Osteoid osteomas account for approximately 2- 3% of all primary bone neoplasm's sampled for biopsy. 50% of all of them occur in the long bones of the lower extremities, but osteoid osteoma of the coracoid process is rare. We have found only nine previously reported cases of coracoid osteoid osteoma in the international literature. We report a child with coracoid base osteoid osteoma.

CASE PRESENTATION

A twelve-years-old boy with a persistent pain at the right shoulder since 9 months ago, were evaluated. His pain relatively responds to non-steroidal anti-inflammatory drugs (NSAIDs). Imaging studies showed foci of sclerosis at right coracoid base with increased uptake on the Technetium-99m study.
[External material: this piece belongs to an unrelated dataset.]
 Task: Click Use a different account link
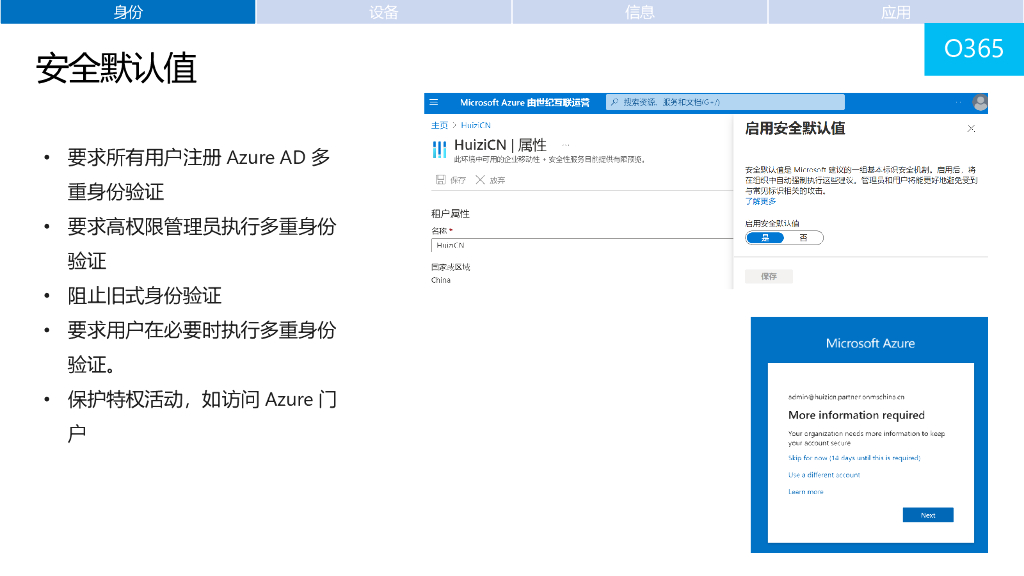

Because proximity to the neurovascular bundle we couldn't use radiofrequency ablation technique, so the patient underwent open surgery with a mini- deltopectoral approach and two level osteotomies ; one proximal to coracoid tip and the other at the base of coracoid just distal to subcoracoidphyseal line. Then a segment of coracoid resected. Tip of coracoid securely reattached with a screw.

CONCLUSIONS

To our knowledge in the literature up to now there are only nine reports of coracoid osteoid osteoma. These cases were treated with different approaches and different techniques. We used en-bloc resection via mini-anterior approach. Our patient 30 months after surgery (October 2012) have full range of motion and became pain free since wound healing with normal control imaging.Definite diagnosis of osteoid osteoma in the uncommon sites may be delayed. En bloc resection of tumor with two osteotomies by an anterior approach has been limited soft tissue injury and is a reliable method of treatment.